▼
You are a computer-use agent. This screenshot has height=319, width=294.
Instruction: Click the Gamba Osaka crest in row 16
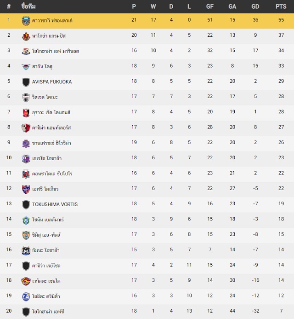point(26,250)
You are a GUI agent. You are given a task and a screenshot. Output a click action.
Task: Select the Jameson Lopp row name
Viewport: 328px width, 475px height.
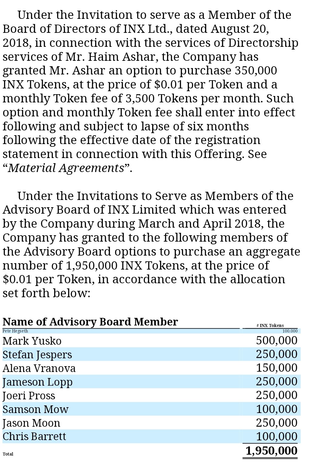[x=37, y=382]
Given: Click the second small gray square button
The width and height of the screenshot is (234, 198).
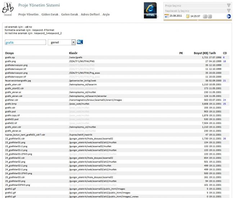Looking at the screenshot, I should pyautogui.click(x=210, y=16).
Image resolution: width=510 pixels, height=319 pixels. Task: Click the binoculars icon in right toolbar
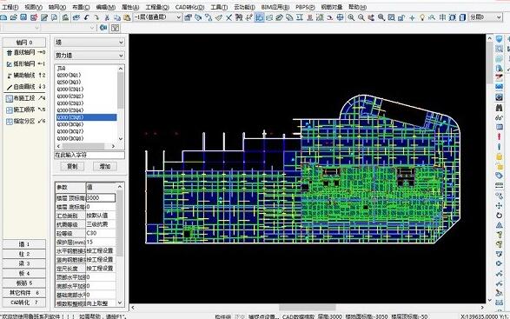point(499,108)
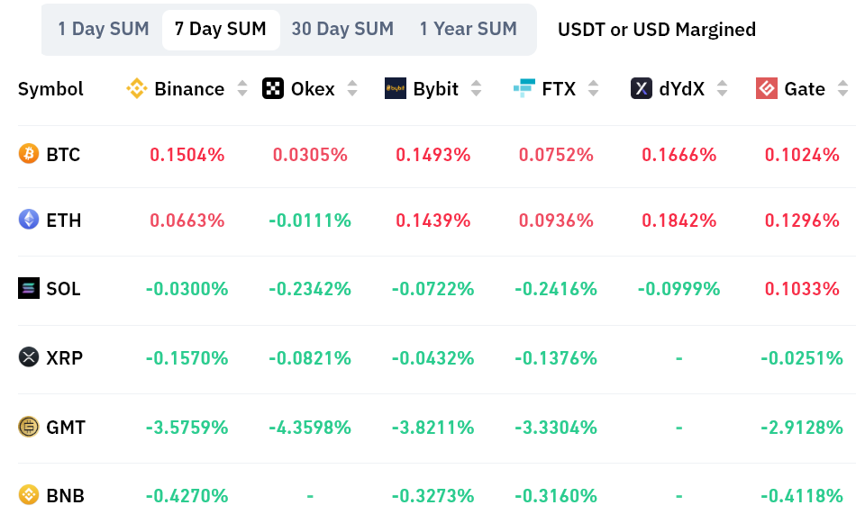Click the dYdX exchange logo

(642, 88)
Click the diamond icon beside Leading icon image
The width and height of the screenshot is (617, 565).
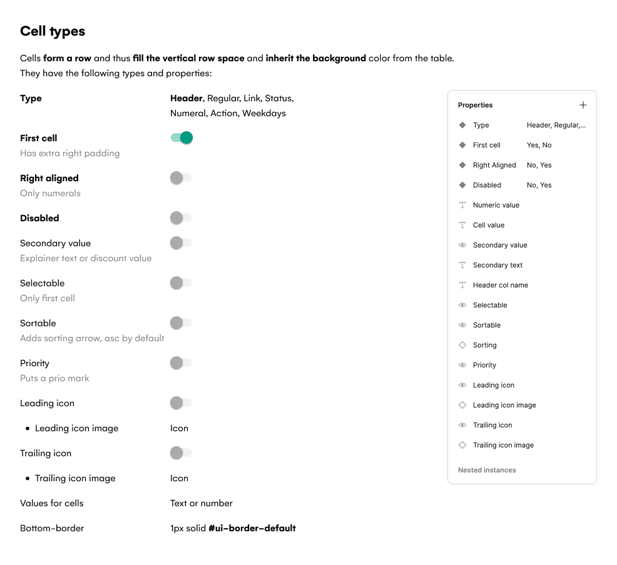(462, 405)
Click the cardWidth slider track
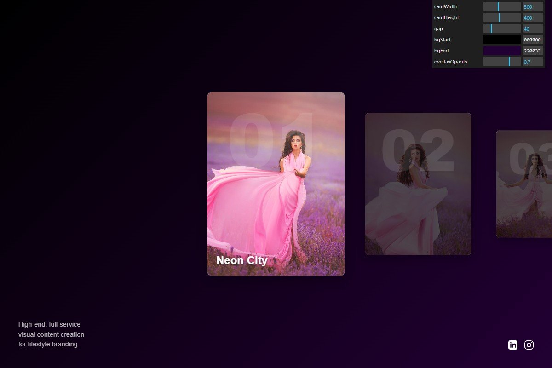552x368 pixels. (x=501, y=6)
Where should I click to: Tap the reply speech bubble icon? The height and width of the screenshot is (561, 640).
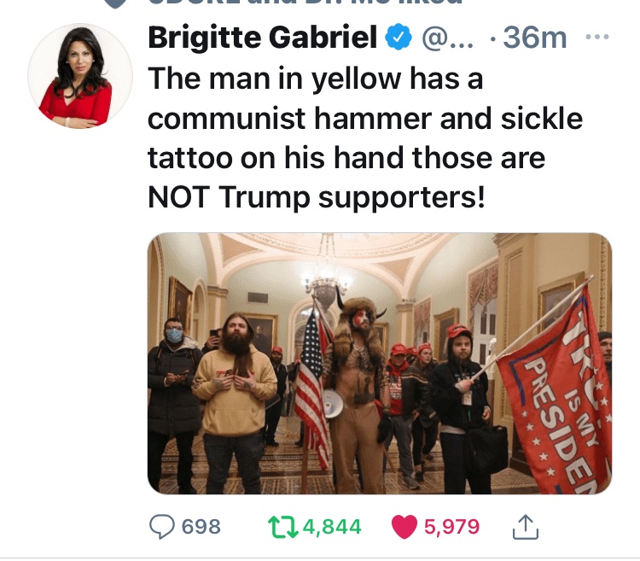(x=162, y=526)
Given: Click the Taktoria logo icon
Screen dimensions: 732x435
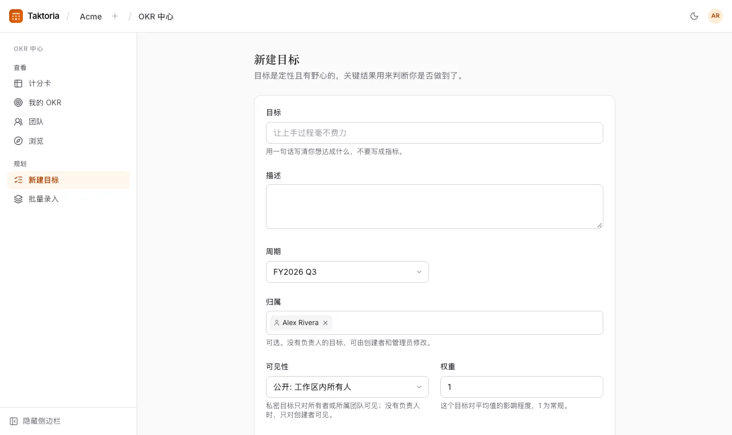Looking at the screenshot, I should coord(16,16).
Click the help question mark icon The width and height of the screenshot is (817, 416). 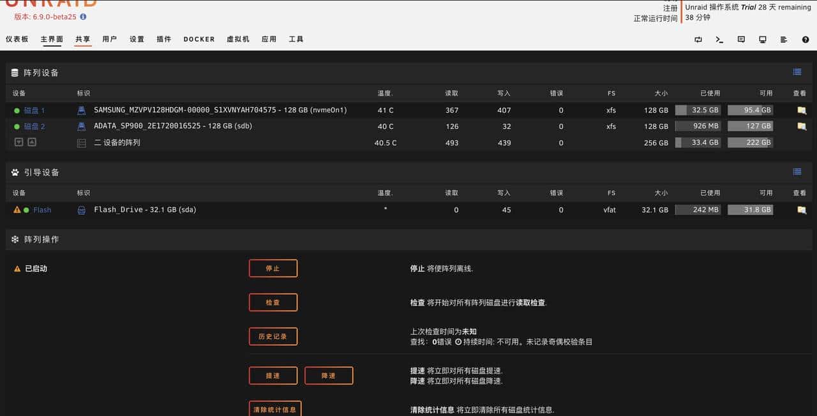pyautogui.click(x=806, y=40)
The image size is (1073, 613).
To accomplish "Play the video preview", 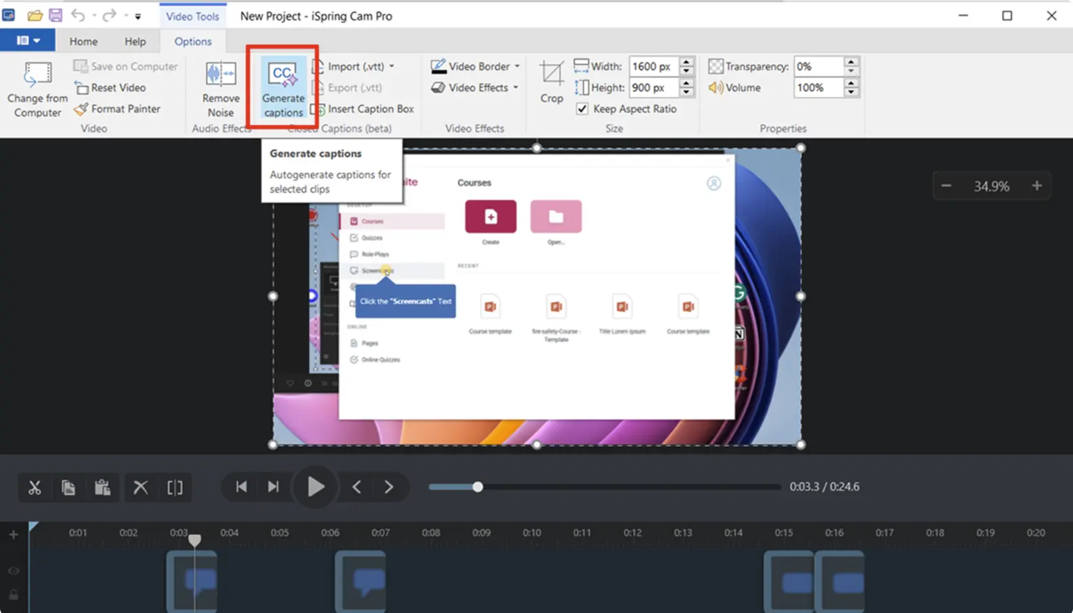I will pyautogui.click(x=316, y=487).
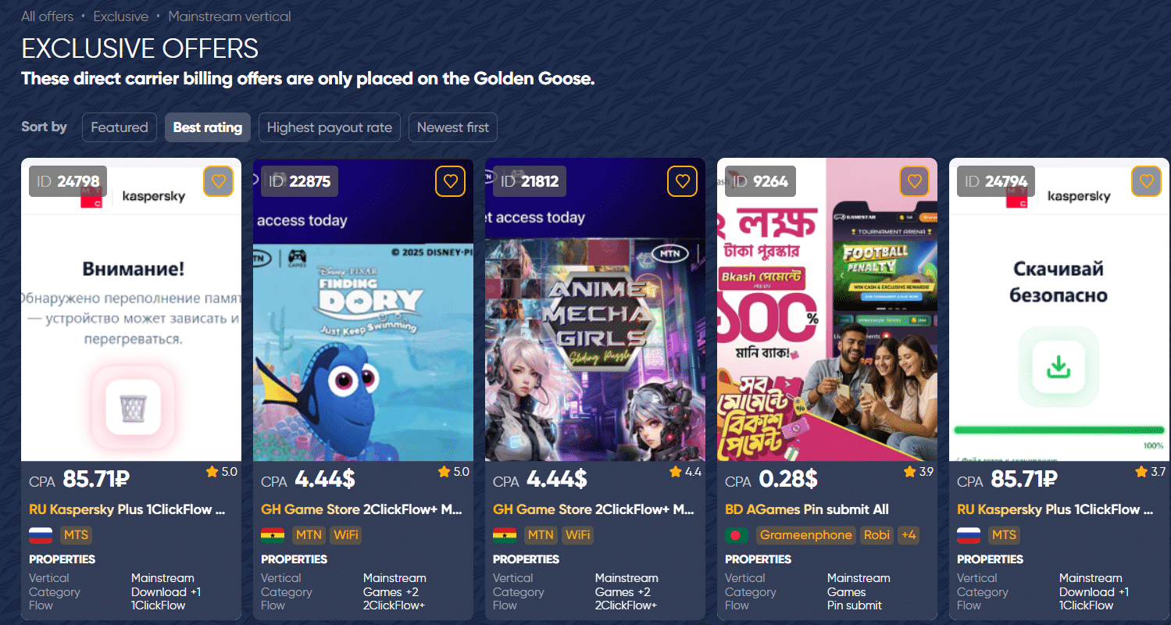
▲
- What to produce: Where a line of the entries contains the word "agent", copy that line.

- Answer space:
You are a computer-use agent. This screenshot has height=319, width=294.
You are a GUI agent. You are given a task and a screenshot. Output a click action.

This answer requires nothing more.